WASHINGTON (AP) -- Leaders of competing public and private efforts to sequence and map all the human genes will announce jointly on Monday that they have essentially completed the project, placing in proper order most of the 3.1 billion subunits of DNA that make up the genome.
The development could have a staggering impact on science and medicine.
Top executives from the public effort, led by the National Institutes of Health, scheduled trips to Washington over the weekend, but officials said they were still unsure where or when the joint announcement would be made.
A spokeswoman for Celera Genomics, the Maryland company that is competing with the public sequencing program, declined to confirm reports from other sources that there would be a joint announcement on Monday.
"Celera is on track to complete the first assembly of the human genome in June," said Heather Kowalski. "Beyond that, I can't say anything."
President Clinton said Thursday night that the announcement would come "in a few days," but he made no mention of where. Some sources said a White House ceremony was under consideration
"Essentially, everything is still up in the air," said one spokesman, who asked not to be named. A firm time is expected to be announced over the weekend.
Sources said that since Celera is a publicly held company whose stock is sensitive to such news, the principals may wait until the stock market closes before making an announcement.

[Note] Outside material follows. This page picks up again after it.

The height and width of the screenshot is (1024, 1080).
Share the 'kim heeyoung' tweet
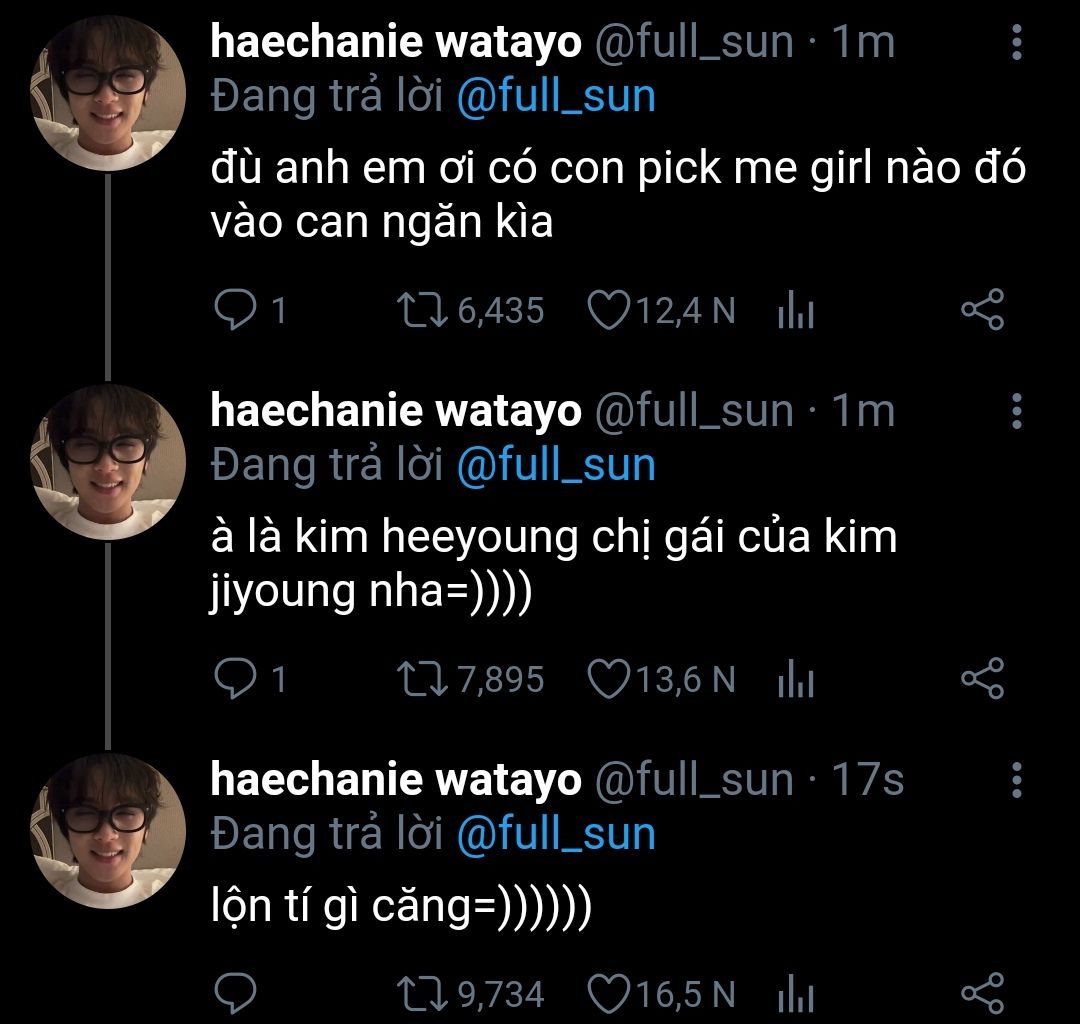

Experts consider the decoding of the human gene structure to be one of history's great scientific milestones, sort of the biological equivalent of space science's landing on the moon.
The public gene-sequencing program is a joint effort of the national Human Genome Research Institute at the NIH, the Department of Energy, the Wellcome Trust in Britain, the Whitehead Institute in Cambridge, Mass., the Washington University School of Medicine in St. Louis and Baylor College of Medicine in Houston, along with contributions from researchers in Germany and Japan.
Dr. Francis Collins, head of the National Human Genome Research Institute, said deciphering the genome will eventually revolutionize medicine, but it will be decades before the full benefits are realized.
Collins said the work will enable doctors to treat the underlying genetic causes of hundreds of human disorders, including heart disease and cancer.
A fundamental understanding of how genes affect disease will lead to new drugs, to individually designed treatments and, perhaps, to correction of gene flaws before birth.
Decoding the genome involves placing in correct order the 3.1 billion base pairs, or subunits that make up human DNA. Imbedded in this DNA are about 50,000 genes -- nobody knows the exact number.
Once the genes are identified, researchers then must identify the proteins made by those genes, determine the function of that protein in the body and then devise therapeutic drugs.